Content starts

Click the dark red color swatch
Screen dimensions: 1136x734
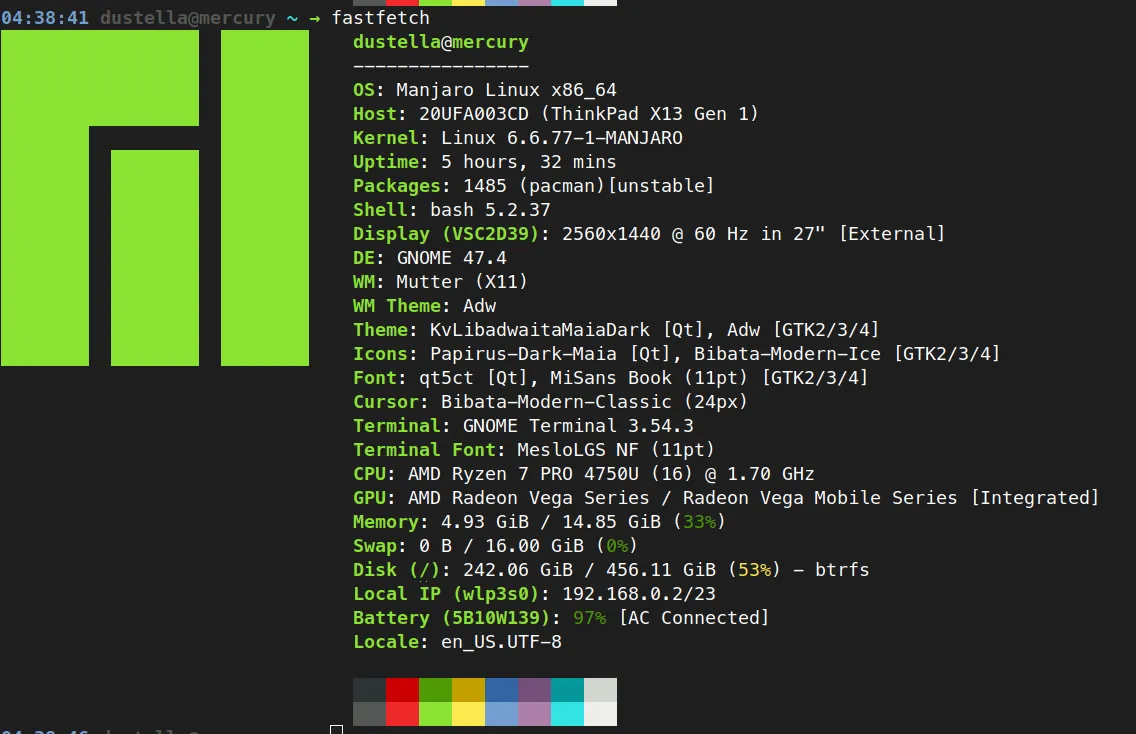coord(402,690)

Content ends
Content starts

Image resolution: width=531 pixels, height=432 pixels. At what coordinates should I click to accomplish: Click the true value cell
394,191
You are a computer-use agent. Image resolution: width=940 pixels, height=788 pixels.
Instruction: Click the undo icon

Content ends

** YOUR ASSIGNMENT **
Beginning at the line above that contains "You are a computer-use", return each line exactly through the line that contains "Instruction: Click the undo icon", and no others.

** RESPONSE TO THIS TASK **
You are a computer-use agent. Image resolution: width=940 pixels, height=788 pixels.
Instruction: Click the undo icon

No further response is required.